В два часа дня он прибежал на обеденный перерыв. У него теперь был свой ключ, он отпер дверь и, вешая пальто, закричал:
— Жена-а! Женка! Супруга!
В квартире было тихо. Он ворвался в первую комнату. Нет, он, оказывается, не испил еще всей своей чаши. Похоже, что она без дна. Он увидел стол, накрытый для одного человека. Около тарелки белел поставленный стоймя согнутый пополам листок: «Обедай без меня. Я скоро приду. Целую».
Он сел около окна — ждать. Ждал сорок минут, час, полтора часа и шептал: «Этого ей не следовало бы делать».

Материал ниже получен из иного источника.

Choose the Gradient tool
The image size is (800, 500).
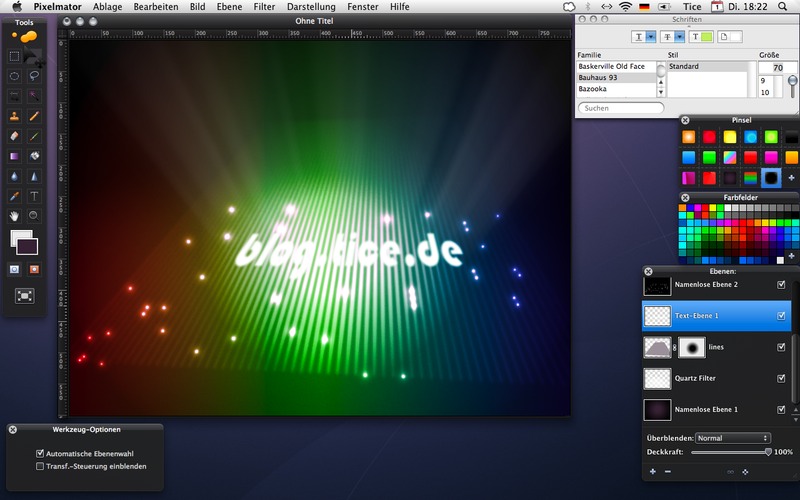pyautogui.click(x=14, y=156)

Потом вскочил и, схватив пальто, хлопнув дверью, побежал по лестнице вниз, понесся по двору, по улице — назад, в учхоз.
В его комнате в финском домике стоял Краснов и задумчиво глядел на стоявшие перед ним на стеллаже чашки Петри и длинные узкие ящики с землей. Федор Иванович уже знал — спортсмен смотрел на чашки Петри только для виду. Он в это время втягивал и отпускал прямую кишку и считал.
— Уже пикируете в ящики? — спросил Федор Иванович.
Краснов кивнул, — боялся сбиться со счета.
— Это те семена?
— Ага...
— Старик поделился?
— Пять пакетов увез, а один велел высеять.
— Блажко не видели?
— Она не пришла сегодня. Ее аспиранты искали...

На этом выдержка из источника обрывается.